John Bunyan was one of the most Bible-saturated Puritans of this period. The Prince of Preachers, Charles Spurgeon, aptly called Bunyan “a living Bible,” describing him as one who bled out of every pore of his being “Bibline.”(3) Bunyan was a prolific author, not only writing The Pilgrim’s Progress, but penning many other Christian classics, including Grace Abounding to the Chief of Sinners. It should also be noted that the Bedford tinker was a preacher par excellence. In the pulpit, he was a force for God, unleashing the power of Scripture in his biblical expositions. Though he was untrained and unlettered, his preaching ministry was attended by supernatural unction from on high.

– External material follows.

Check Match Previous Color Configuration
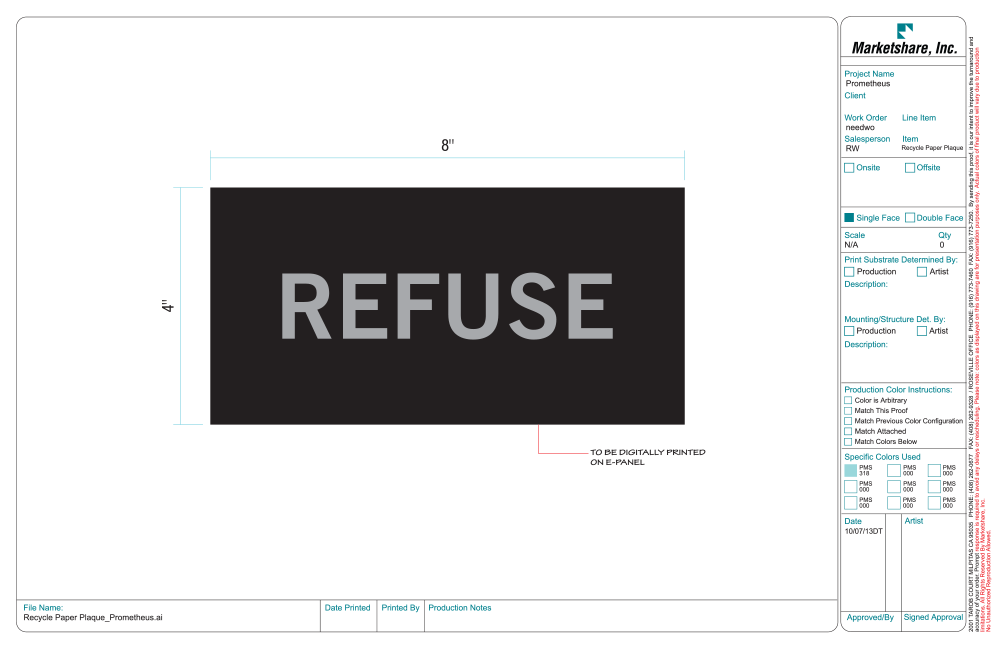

At first, the authorities were fairly tolerant of Bunyan, withholding his arrest and imprisonment. But Bunyan knew that being indicted for preaching without a government-approved license was imminent. Nevertheless, he preached. He was apprehended and taken to the county jail in Silver Street, Bedford, where he was held for most of twelve years. Afterward, Bunyan became pastor of the Bedford church, only to be arrested and taken into custody again for preaching without a license. Though he was imprisoned, the Word of God was not imprisoned with him, as he remained ever active in his writing and preaching ministry. Eager crowds gathered outside his jail cell to hear him expound the Scriptures. It was said by the renowned Puritan John Owen that he would give up all his impressive learning if he could preach like the tinker from Bedford.(4)

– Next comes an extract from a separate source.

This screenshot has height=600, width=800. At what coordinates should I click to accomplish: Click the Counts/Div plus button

The evangelical church today stands in dire need of recapturing the influence of John Bunyan. In a day when many churches possess the mere façade of external religion, the story of Bunyan needs to be retold and his spirit recaptured. Here is one solitary individual who, though weak in himself, was mightily empowered when the church stood in great need of spiritual awakening. Despite the centuries that have since passed, Bunyan remains as relevant today as when he lived and served the Lord.

Joel Beeke and Paul Smalley are to be commended for giving us a compelling look into the spiritual life and gospel ministry of John Bunyan. They trace a golden thread through Bunyan’s experience and teaching: the fear of the Lord. Few themes are as neglected today as the fear of God. Such fear is often viewed as psychologically harmful instead of as a delightful and energizing force for obedience. Bunyan stands as a preeminent example of the Puritan quest to find release from the guilty fear of God’s wrath through the saving righteousness of Jesus Christ and to bow joyfully before God with a childlike fear. In their exposition of fear in Bunyan’s life and doctrine, Beeke and Smalley open a window into the soul of true godliness—that reverent love for God’s glory that is fed by the doctrines of God’s sovereign grace.

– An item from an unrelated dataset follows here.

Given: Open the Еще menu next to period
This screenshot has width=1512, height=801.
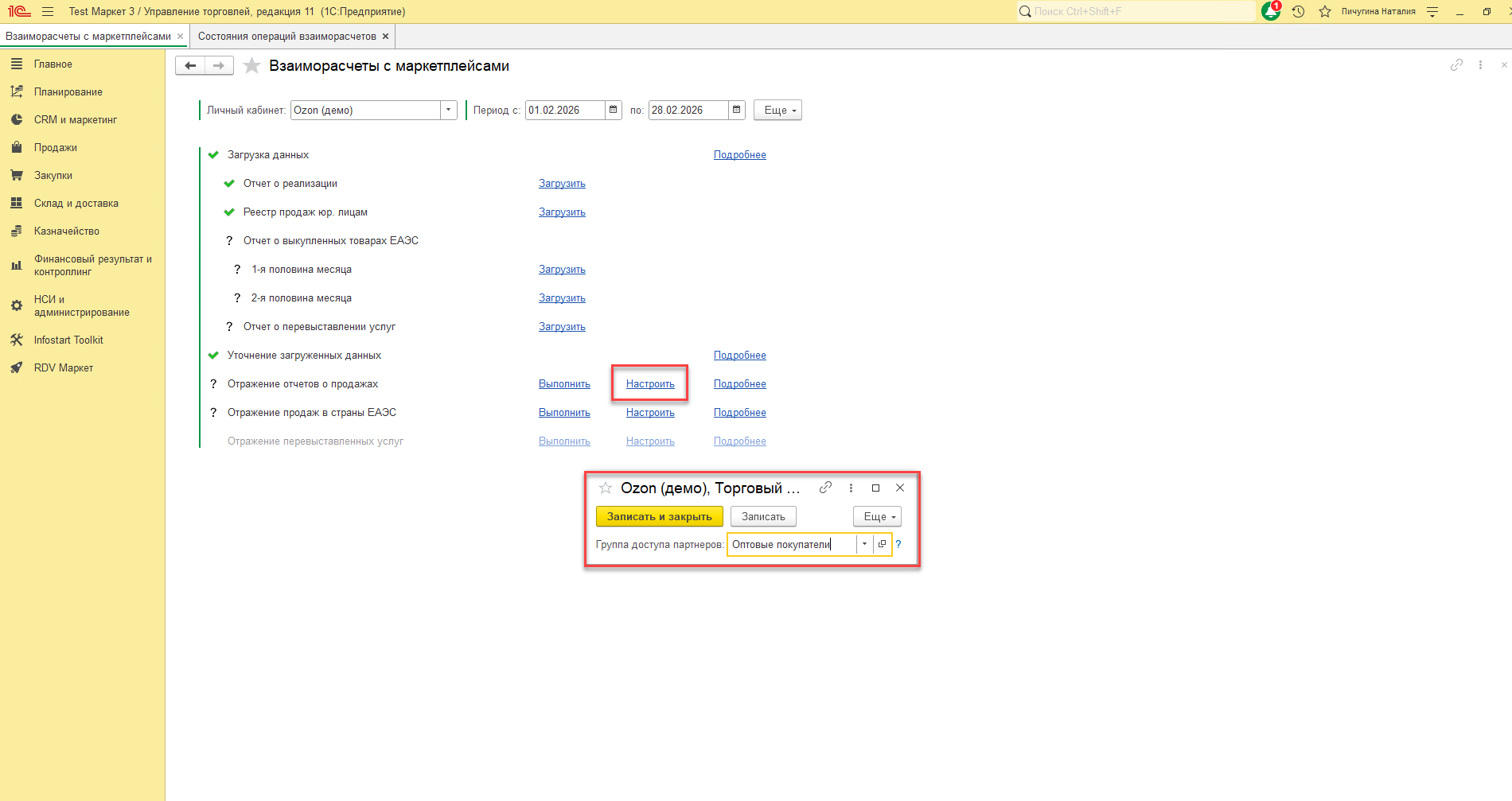Looking at the screenshot, I should [x=777, y=111].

Who better to introduce us to this stalwart Puritan than these two authors? Whether you are already familiar with this pivotal figure or are simply desiring an initial introduction, you will want to devour and digest these pages. Properly researched and skillfully written, this volume will be a dose of strong medicine for the spiritual health of your soul.

Let me encourage you to read this book carefully. Be inspired by its story. Internalize its substance. Each one of us needs to personally experience the same depth of sanctifying work that God performed in this outstanding Christian leader, John Bunyan.

Steven J. Lawson

President, OnePassion Ministries

Dallas, Texas

(1). J. I. Packer, A Quest for Godliness: The Puritan Vision of the Christian Life (Wheaton, IL: Crossway, 1990), 11.

(2). John Charles Ryle, Facts and Men: Being Pages from English Church History, between 1553 and 1683 (London: William Hunt, 1882), xviii.

(3). H. J. Harrald, ed., The Autobiography of Charles H. Spurgeon, vol. 4, 1878–1892 (Philadelphia: American Baptist Publication Society, 1892), 268.

(4). See John Brown, John Bunyan: His Life, Times, and Work (London: Hulbert, 1928), 366.